# Provided text:
········
With a background in social work, Hare-RedCorn was brought on to the Pawnee Seed Preservation Project in 2012 as a seed-keeper, to carry the conversation forward with youth and families. The project, she says, has since become a movement.

“Being tied to the seed work has helped me see that traditional ecological knowledge—the understanding of our connection to the soil, seeds, and our culture—it’s all intrinsically tied together,” Hare-RedCorn says. “Even if policy has definitely tried to strip that away, we still have a unique relationship with the seeds and what they mean to us.”

Hare-RedCorn fondly recalled when one particular intern joined the Pawnee Seed Preservation Project in 2016. Hare-RedCorn explained to her that everybody is a part of agriculture and the food system in some way—we consume food; we grow food; we wear clothing from fibers; we prepare food for others. And then she asked the incoming intern: “How, at this moment, are you part of this?” to which the intern replied, “Well, I eat.”

Hare-RedCorn says this young woman has since found her passion in seed preservation and is continuing the work of bringing back Pawnee varieties of corn that have been lost over time. When Hare-RedCorn began working with Pawnee corn, only three varieties were known. But through the work of the preservation project, Hare-RedCorn says, that number has grown to 11 varieties—each with its own role in the community and its cultural traditions.

And this former intern—whose initial connection to agriculture was summed up by consumption—now has a full scholarship to study soil science at the University of Nebraska-Lincoln. Upon graduation, Hare-RedCorn says, the former intern will be the first Pawnee agronomist.

“Part of what I’m trying to do with my role is just to help my Pawnee people recognize that the corn means so much to us,” Hare-RedCorn says. “The corn is intrinsically tied to the soil, and the soil is tied to land, and all of these things that will help us.” The corn will help to restore a culture of health, she says, through which members can be nourished and sustained. And, she says, the corn will help reinstate spiritual practices including songs and prayers that were lost when the people were forced off their land.

“It’s all about respect for the land we’re taking care of and that takes care of us,” Hare-RedCorn says.
········
# Collected material:
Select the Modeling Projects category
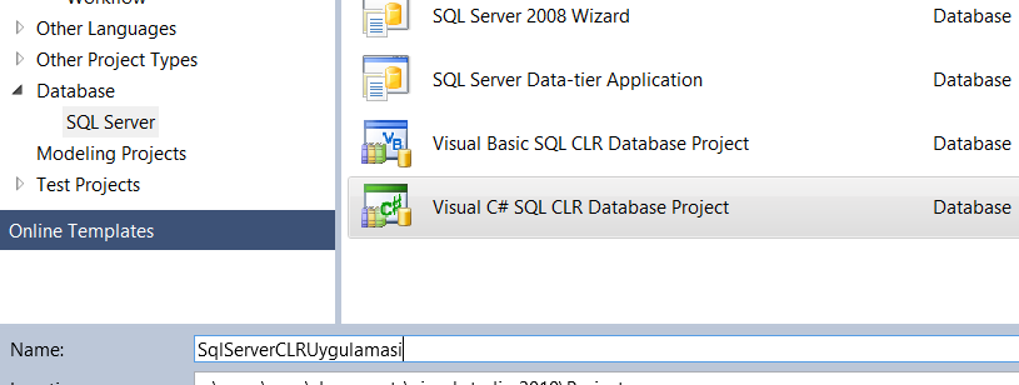coord(111,153)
········
# Work instructions:
Write a continuation of the Pawnee seed preservation text, beginning after its final quotation.

# Response below:
The traditional homeland of the Pawnee people is in Nebraska, but they were forcibly removed by the U.S. government in 1874 and pushed to Oklahoma, where the present population resides. The relentless pursuit of the West by settlers stripped the Pawnee people of their land, the lives of countless people, and many of their traditional ways of life, including the cultivation of corn.

Just a decade earlier, President Abraham Lincoln had established a U.S. Department of Agriculture with a focus on food, agriculture, economic development, science, and natural resource conservation. Hare-RedCorn says that agronomists of the time studied the seeds and techniques used by the Pawnee people and other tribes as they worked to increase agriculture productivity for White settlers. The resulting corn was bigger than Indigenous corns, but also more homogenous.

“I really see a sense of superiority in those varieties,” Hare-RedCorn says. “But [the USDA at the time] just didn’t know how good the biodiversity is for the soil, our stomachs, and our nutrition.”

That emphasis on biodiversity is the driving force behind Native Seeds/Southwestern Endangered Aridland Resource Clearing House, a seed conservation nonprofit that operates in the Southwestern U.S. and Mexico. The organization is working to revitalize the farming traditions of Native communities and promote sustainable agricultural practices in this arid region.

“Biodiversity in concept is beautiful, and biodiversity in practice is difficult,” says Joy Hought, the organization’s executive director.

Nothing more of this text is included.